Deutschland weist syrische Diplomaten aus ***

Nach dem Ende ihrer Beobachtermission in Syrien erwägt die Arabische Liga einen gemeinsamen Einsatz mit der UNO. Liga-Generalsekretär Nabil al-Arabi habe die UNO um Hilfe gebeten und eine gemeinsame Mission vorgeschlagen, sagte UN-Generalsekretär Ban Ki Moon am Mittwoch (8. Feb.) in New York. Über die Bitte werde in den kommenden Tagen im Sicherheitsrat beraten.
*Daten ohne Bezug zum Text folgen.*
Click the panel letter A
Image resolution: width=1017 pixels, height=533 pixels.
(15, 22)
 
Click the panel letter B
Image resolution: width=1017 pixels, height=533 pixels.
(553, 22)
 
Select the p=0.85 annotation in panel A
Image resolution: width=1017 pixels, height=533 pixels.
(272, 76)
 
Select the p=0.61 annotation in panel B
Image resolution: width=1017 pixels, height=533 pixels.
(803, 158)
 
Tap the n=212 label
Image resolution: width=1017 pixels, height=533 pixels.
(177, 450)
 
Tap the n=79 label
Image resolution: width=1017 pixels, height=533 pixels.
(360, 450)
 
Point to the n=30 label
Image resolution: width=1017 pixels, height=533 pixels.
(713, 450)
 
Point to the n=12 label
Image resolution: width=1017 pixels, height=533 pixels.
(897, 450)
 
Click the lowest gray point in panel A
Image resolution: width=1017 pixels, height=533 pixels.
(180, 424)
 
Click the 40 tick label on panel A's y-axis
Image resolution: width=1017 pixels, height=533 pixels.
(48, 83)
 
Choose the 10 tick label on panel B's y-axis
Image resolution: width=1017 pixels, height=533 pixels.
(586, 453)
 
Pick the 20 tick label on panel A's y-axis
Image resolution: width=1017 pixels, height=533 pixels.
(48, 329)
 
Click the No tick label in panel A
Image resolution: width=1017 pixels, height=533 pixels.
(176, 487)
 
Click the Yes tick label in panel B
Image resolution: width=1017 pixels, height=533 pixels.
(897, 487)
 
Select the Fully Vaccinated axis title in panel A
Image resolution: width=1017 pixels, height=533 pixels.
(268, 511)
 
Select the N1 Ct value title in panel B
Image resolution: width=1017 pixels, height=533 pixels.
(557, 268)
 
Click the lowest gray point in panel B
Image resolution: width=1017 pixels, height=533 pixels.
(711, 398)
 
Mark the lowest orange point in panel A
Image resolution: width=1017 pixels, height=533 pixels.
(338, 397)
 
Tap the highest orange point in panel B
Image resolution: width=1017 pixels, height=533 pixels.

In der syrischen Stadt Homs soll die Armee erneut massiv gegen die Bevölkerung vorgegangen sein. Der in London ansässigen Syrischen Beobachtungsstelle zufolge tötete sie am Donnerstag mindestens 24 Zivilisten. AFP zitierte einen Aktivisten aus Homs mit den Worten: »Raketen regnen heute ununterbrochen auf Baba Amr«, einen besonders umkämpften Stadtteil. Seit Sonnabend sollen in Homs über 400 Zivilisten getötet worden sein. Als Reaktion auf die Einschüchterung syrischer Assad-Gegner in Deutschland hat die Bundesregierung am Donnerstag vier syrische Diplomaten ausgewiesen. Drei Männer und eine Frau wurden vom Auswärtigen Amt zu »unerwünschten Personen« erklärt. Sie haben drei Tage Zeit, gemeinsam mit ihren Familien Deutschland zu verlassen. Die Bundesregierung könne »in keiner Weise tolerieren, wenn für den syrischen Staat Tätige in Deutschland einen direkten oder indirekten Beitrag dazu leisten, die syrische Opposition unter Druck zu setzen«, sagte Außenminister Guido Westerwelle. Wegen Spitzel- und Drangsalierungsvorwürfen sitzen zwei Botschaftsmitarbeiter ohne Diplomatenstatus in Untersuchungshaft. Über das russische Nein zu einer UN-Resolution gegen Syrien diskutierten am Donnerstag deutsche und russische Politikexperten in einer Videokonferenz. Während die deutschen Vertreter meinten, Russland habe sich angesichts des brutalen Vorgehens des syrischen Staates mit dessen Inschutznahme isoliert, sprachen die Moskauer Teilnehmer von einem Informationskrieg. Alle Zahlen über Opfer stammten aus den USA und könnten kaum belegt werden.